CSU-Chef Markus Söder gibt sich derzeit betont staatsmännisch. Bei der Sommeklausur der CSU-Landesgruppe im Kloster Banz in Bad Staffelstein stellte er sich demonstrativ hinter Bundeskanzler Friedrich Merz und dessen jüngste Personalentscheidungen. Söder betonte, die CSU sei in diesen Tagen ein „Stabilitätsanker“ für die gesamte Union.
Lob für Hoffmann und Schutz für Merz
Der Noch-Vorsitzende der Unionsfraktion, Alexander Hoffmann, erhält von Söder ein enthusiastisches Arbeitszeugnis: Dieser leiste „exzellente Arbeit“. Hoffmann wird am Mittwoch von Thorsten Frei als Fraktionschef abgelöst, doch Söder würdigte ihn als Übergangsmanager. Fast zeitgleich zur Vorstellung der neuen CDU-Generalsekretärin Franziska Hoppermann in Berlin verteidigte Söder Merz gegen die parteiinterne Kritik am Umgang mit dem geschassten Verkehrsminister Patrick Schnieder. „Alle Personalentscheidungen sind gut und nachvollziehbar“, sagte Söder. Ein Kanzler müsse sein Team auswechseln können, um den Gesamterfolg der Regierung zu sichern.

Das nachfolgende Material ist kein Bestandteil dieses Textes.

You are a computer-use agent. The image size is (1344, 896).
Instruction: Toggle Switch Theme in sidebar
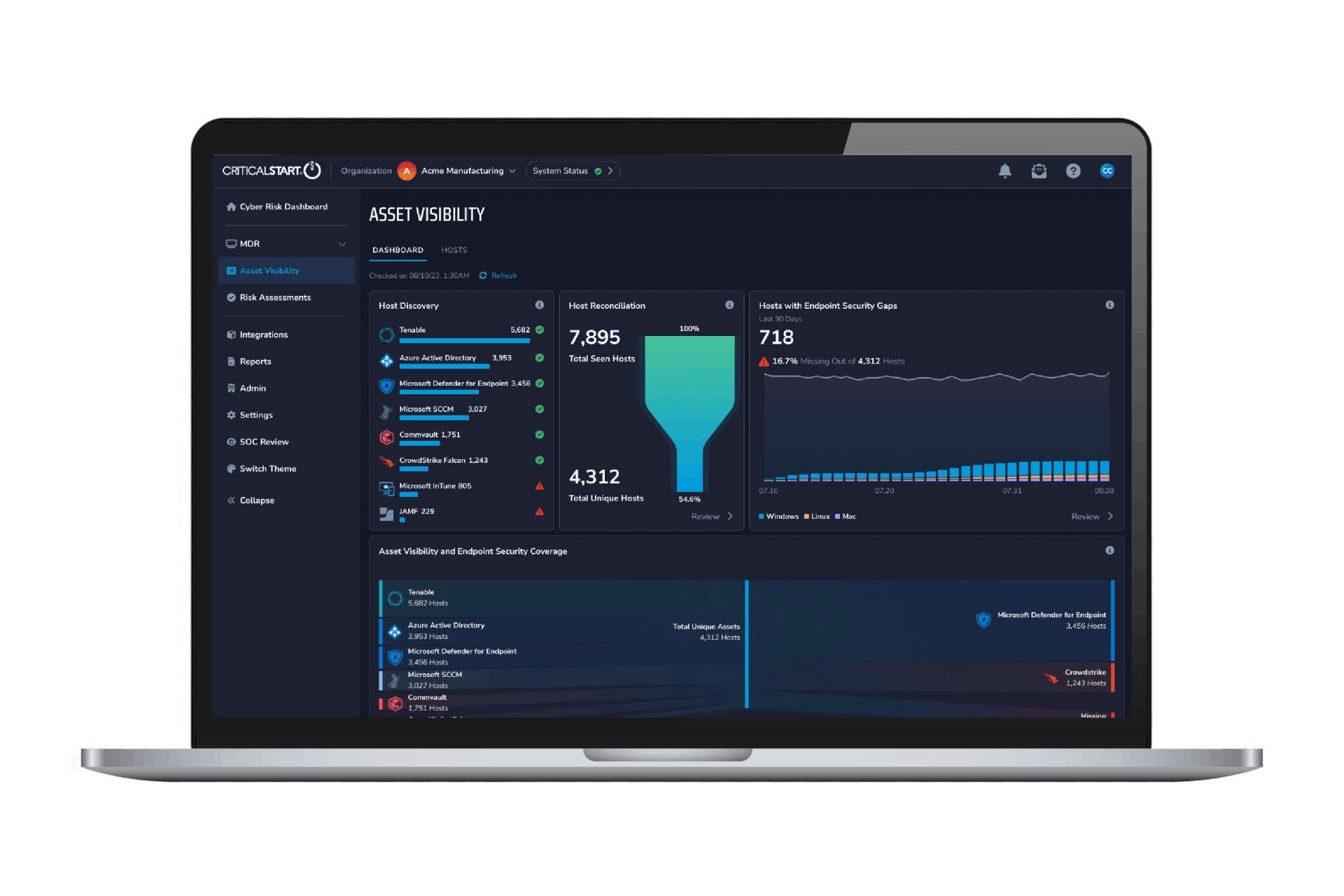pos(267,469)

Die CSU sehe dagegen keinen Anlass für Kabinettswechsel: „Unser Personal ist, finde ich, ganz hervorragend.“
Neue Ernsthaftigkeit aus Bayern
Der 59-jährige Ministerpräsident tritt seriöser auf als in der Vergangenheit: Er trägt wieder häufiger Krawatte und verzichtet auf öffentliche Essensposts für seine Instagram-Follower. „Ich bin für einen CSU-Vorsitzenden konstruktiv wie selten“, sagte Söder selbst im ZDF-Sommerinterview. Diese neue Tonlage hat mehrere Gründe. Zum einen bereitet ihm der Höhenflug der AfD Sorgen. In der Regierung sieht er die „letzte Patrone“ der Demokratie – ein Gedanke, den er zwar nicht wiederholte, der ihn aber weiter beschäftigt. Eine zweite Ursache sind die internen Spannungen in der CSU. Die Kommunalwahl in Bayern im Frühjahr brachte mit 35,1 Prozent das schlechteste Ergebnis seit 1952. Söders erste Reaktion, den Kandidaten die Schuld zu geben, löste Empörung an der Basis aus und zwang ihn zum Zurückrudern.
Rivalen in den eigenen Reihen
Gleichzeitig wächst der Druck auf Söders Führung. Der stellvertretende CSU-Chef und EVP-Fraktionschef Manfred Weber mahnte im Mai, die Partei dürfe nicht dem Mainstream folgen, sondern müsse ihn prägen – eine verdeckte Kritik an Söder. Für den kommenden Parteivorsitz 2026 werden bereits andere Kandidaten gehandelt, darunter Landtagspräsidentin Ilse Aigner, die bei den CSU-Abgeordneten im Landtag sehr beliebt ist. Söders öffentliche Sympathiebekundung für eine mögliche Kandidatur Aigners als Bundespräsidentin wird von Beobachtern als Versuch gewertet, eine potenzielle Rivalin nach Berlin zu versetzen.
Noch-Vorsitzender Hoffmann nutzte die Gelegenheit, um seinen Amtsvorgänger Jens Spahn zu würdigen: Dieser sei ein „Leistungsträger der Koalition“ und in den Wochen vor der Sommerpause „ein Stabilitätsfaktor“ gewesen. Die CSU will also nicht nur für sich, sondern auch für die gesamte Union Ruhe und Verlässlichkeit demonstrieren – ein Imagewandel, der taktisch und notwendig zugleich erscheint.